I don't feel particularly motivated to do anything at the moment. Be it housework, preparing PowerPoint presentations on my research, lesson planning or private study. I feel guilty about not doing those things. Yes they are all work-related activities and one might argue that the sunny warm weather we are currently having in the UK is a great aid to procrastination. However, I don't feel particularly motivated to do anything fun either. I don't actually know what I would find fun.
In fact I just feel like staring out of the window and mulling over my uselessness to the world.
I should apply for jobs. But I can't. I don't know what is stopping me other than a mental block. But I can't.

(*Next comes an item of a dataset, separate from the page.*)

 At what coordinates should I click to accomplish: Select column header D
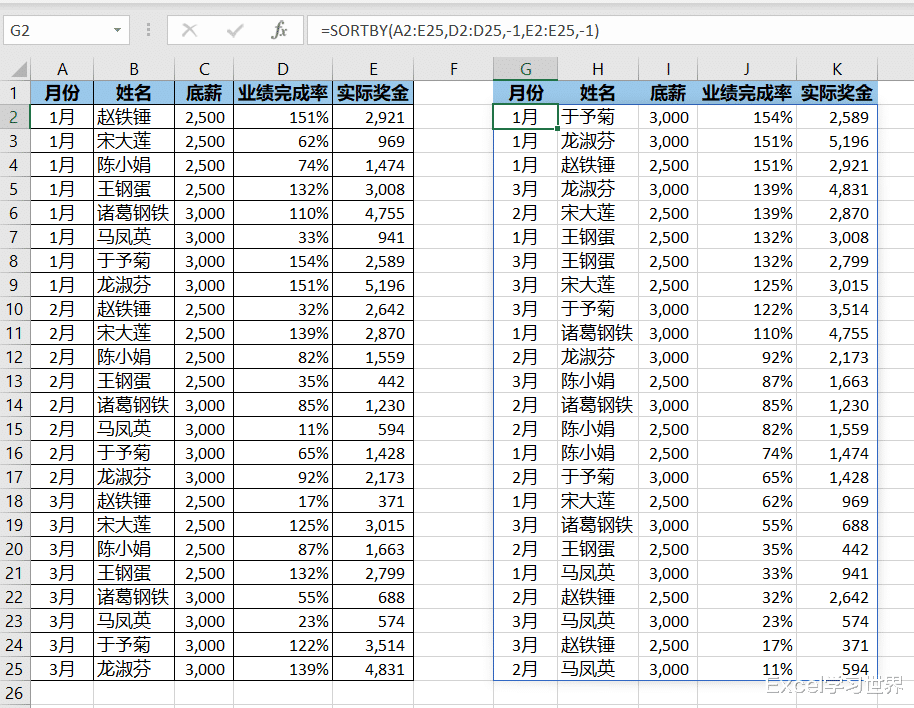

I don't think I have anything to offer anyone. I have some skills, but don't have confidence using them. They are skills that the world doesn't seem to want. I don't have skills that are wanted: drive and motivation, ability to market oneself.
Am I of any use to anyone? Is there a point in me existing? I know there are people in my life who value me. But it's the same way I know broccoli is green. I can't get excited or happy about it. Nor do I feel particularly loved or cherished.
That again makes me feel guilty for not being able to appreciate the love that family and friends can and do give me. Makes me feel I shouldn't exist again, that someone else could live my life better than I could.
These thoughts keep cycling around in my head. I don't think I'm depressed, because I can still function. Routine helps. I can still take pleasure in things (I think). But ultimately I feel like a failure. And that isn't going to change.
Now I'm going to have a cup of tea and a chocolate biscuit (despite the diet I'm supposed to be on), and find something to organise. Sometimes the act of putting things in order helps distract me from my low mood. I'll do it when I can get the energy.
P.S. Can anyone else relate to this? How do you cope?